§ **Material to process**:
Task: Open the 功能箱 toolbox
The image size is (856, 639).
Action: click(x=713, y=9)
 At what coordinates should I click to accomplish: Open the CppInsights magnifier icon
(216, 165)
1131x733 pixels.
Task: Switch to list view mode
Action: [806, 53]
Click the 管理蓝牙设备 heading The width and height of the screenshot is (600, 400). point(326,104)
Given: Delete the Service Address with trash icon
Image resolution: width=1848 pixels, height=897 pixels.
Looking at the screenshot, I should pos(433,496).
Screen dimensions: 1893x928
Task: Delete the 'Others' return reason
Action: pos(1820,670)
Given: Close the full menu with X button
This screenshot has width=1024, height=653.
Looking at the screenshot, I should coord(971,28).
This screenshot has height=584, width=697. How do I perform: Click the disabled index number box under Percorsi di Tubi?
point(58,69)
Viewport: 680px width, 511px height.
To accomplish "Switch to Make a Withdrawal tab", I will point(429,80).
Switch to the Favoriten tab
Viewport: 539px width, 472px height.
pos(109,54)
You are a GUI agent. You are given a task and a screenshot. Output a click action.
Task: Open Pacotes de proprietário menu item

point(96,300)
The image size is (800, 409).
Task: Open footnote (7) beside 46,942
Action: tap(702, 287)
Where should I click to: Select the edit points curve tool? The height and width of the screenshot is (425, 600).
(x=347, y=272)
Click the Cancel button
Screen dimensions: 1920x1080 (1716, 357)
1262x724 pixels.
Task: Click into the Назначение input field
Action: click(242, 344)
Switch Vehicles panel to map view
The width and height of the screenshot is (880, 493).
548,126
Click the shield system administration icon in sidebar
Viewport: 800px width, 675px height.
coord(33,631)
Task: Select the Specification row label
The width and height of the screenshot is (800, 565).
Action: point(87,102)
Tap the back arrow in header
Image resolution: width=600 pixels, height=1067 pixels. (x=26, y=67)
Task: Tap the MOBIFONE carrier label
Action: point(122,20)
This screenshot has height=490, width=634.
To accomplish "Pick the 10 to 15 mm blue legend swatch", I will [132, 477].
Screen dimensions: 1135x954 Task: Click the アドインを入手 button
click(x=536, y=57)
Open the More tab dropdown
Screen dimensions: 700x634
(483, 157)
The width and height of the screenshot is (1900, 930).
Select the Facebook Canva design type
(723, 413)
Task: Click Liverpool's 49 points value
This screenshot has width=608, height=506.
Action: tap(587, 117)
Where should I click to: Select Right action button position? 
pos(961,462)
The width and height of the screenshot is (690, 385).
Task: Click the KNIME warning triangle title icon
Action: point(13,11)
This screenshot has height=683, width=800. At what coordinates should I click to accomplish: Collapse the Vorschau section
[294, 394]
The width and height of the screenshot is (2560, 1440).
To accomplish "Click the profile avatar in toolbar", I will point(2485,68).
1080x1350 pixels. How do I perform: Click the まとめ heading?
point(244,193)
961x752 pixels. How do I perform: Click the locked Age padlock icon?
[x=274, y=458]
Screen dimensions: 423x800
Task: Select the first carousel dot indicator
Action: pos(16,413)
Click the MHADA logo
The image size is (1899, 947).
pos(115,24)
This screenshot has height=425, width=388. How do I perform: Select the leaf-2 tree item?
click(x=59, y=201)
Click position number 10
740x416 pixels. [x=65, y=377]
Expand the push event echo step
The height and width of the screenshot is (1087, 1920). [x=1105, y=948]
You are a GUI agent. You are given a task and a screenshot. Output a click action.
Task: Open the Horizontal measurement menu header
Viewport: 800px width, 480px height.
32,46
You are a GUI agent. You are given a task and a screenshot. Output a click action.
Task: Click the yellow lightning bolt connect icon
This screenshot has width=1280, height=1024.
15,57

§ **Set task**: Rewrite the data above as a JSON list of strings, with each nonblank line as its own string.

§ **Solution for this exercise**:
[
  "Task: Open the 功能箱 toolbox",
  "The image size is (856, 639).",
  "Action: click(x=713, y=9)",
  " At what coordinates should I click to accomplish: Open the CppInsights magnifier icon",
  "(216, 165)",
  "1131x733 pixels.",
  "Task: Switch to list view mode",
  "Action: [806, 53]",
  "Click the 管理蓝牙设备 heading The width and height of the screenshot is (600, 400). point(326,104)",
  "Given: Delete the Service Address with trash icon",
  "Image resolution: width=1848 pixels, height=897 pixels.",
  "Looking at the screenshot, I should pos(433,496).",
  "Screen dimensions: 1893x928",
  "Task: Delete the 'Others' return reason",
  "Action: pos(1820,670)",
  "Given: Close the full menu with X button",
  "This screenshot has width=1024, height=653.",
  "Looking at the screenshot, I should coord(971,28).",
  "This screenshot has height=584, width=697. How do I perform: Click the disabled index number box under Percorsi di Tubi?",
  "point(58,69)",
  "Viewport: 680px width, 511px height.",
  "To accomplish \"Switch to Make a Withdrawal tab\", I will point(429,80).",
  "Switch to the Favoriten tab",
  "Viewport: 539px width, 472px height.",
  "pos(109,54)",
  "You are a GUI agent. You are given a task and a screenshot. Output a click action.",
  "Task: Open Pacotes de proprietário menu item",
  "point(96,300)",
  "The image size is (800, 409).",
  "Task: Open footnote (7) beside 46,942",
  "Action: tap(702, 287)",
  "Where should I click to: Select the edit points curve tool? The height and width of the screenshot is (425, 600).",
  "(x=347, y=272)",
  "Click the Cancel button",
  "Screen dimensions: 1920x1080 (1716, 357)",
  "1262x724 pixels.",
  "Task: Click into the Назначение input field",
  "Action: click(242, 344)",
  "Switch Vehicles panel to map view",
  "The width and height of the screenshot is (880, 493).",
  "548,126",
  "Click the shield system administration icon in sidebar",
  "Viewport: 800px width, 675px height.",
  "coord(33,631)",
  "Task: Select the Specification row label",
  "The width and height of the screenshot is (800, 565).",
  "Action: point(87,102)",
  "Tap the back arrow in header",
  "Image resolution: width=600 pixels, height=1067 pixels. (x=26, y=67)",
  "Task: Tap the MOBIFONE carrier label",
  "Action: point(122,20)",
  "This screenshot has height=490, width=634.",
  "To accomplish \"Pick the 10 to 15 mm blue legend swatch\", I will [132, 477].",
  "Screen dimensions: 1135x954 Task: Click the アドインを入手 button",
  "click(x=536, y=57)",
  "Open the More tab dropdown",
  "Screen dimensions: 700x634",
  "(483, 157)",
  "The width and height of the screenshot is (1900, 930).",
  "Select the Facebook Canva design type",
  "(723, 413)",
  "Task: Click Liverpool's 49 points value",
  "This screenshot has width=608, height=506.",
  "Action: tap(587, 117)",
  "Where should I click to: Select Right action button position? ",
  "pos(961,462)",
  "The width and height of the screenshot is (690, 385).",
  "Task: Click the KNIME warning triangle title icon",
  "Action: point(13,11)",
  "This screenshot has height=683, width=800. At what coordinates should I click to accomplish: Collapse the Vorschau section",
  "[294, 394]",
  "The width and height of the screenshot is (2560, 1440).",
  "To accomplish \"Click the profile avatar in toolbar\", I will point(2485,68).",
  "1080x1350 pixels. How do I perform: Click the まとめ heading?",
  "point(244,193)",
  "961x752 pixels. How do I perform: Click the locked Age padlock icon?",
  "[x=274, y=458]",
  "Screen dimensions: 423x800",
  "Task: Select the first carousel dot indicator",
  "Action: pos(16,413)",
  "Click the MHADA logo",
  "The image size is (1899, 947).",
  "pos(115,24)",
  "This screenshot has height=425, width=388. How do I perform: Select the leaf-2 tree item?",
  "click(x=59, y=201)",
  "Click position number 10",
  "740x416 pixels. [x=65, y=377]",
  "Expand the push event echo step",
  "The height and width of the screenshot is (1087, 1920). [x=1105, y=948]",
  "You are a GUI agent. You are given a task and a screenshot. Output a click action.",
  "Task: Open the Horizontal measurement menu header",
  "Viewport: 800px width, 480px height.",
  "32,46",
  "You are a GUI agent. You are given a task and a screenshot. Output a click action.",
  "Task: Click the yellow lightning bolt connect icon",
  "This screenshot has width=1280, height=1024.",
  "15,57"
]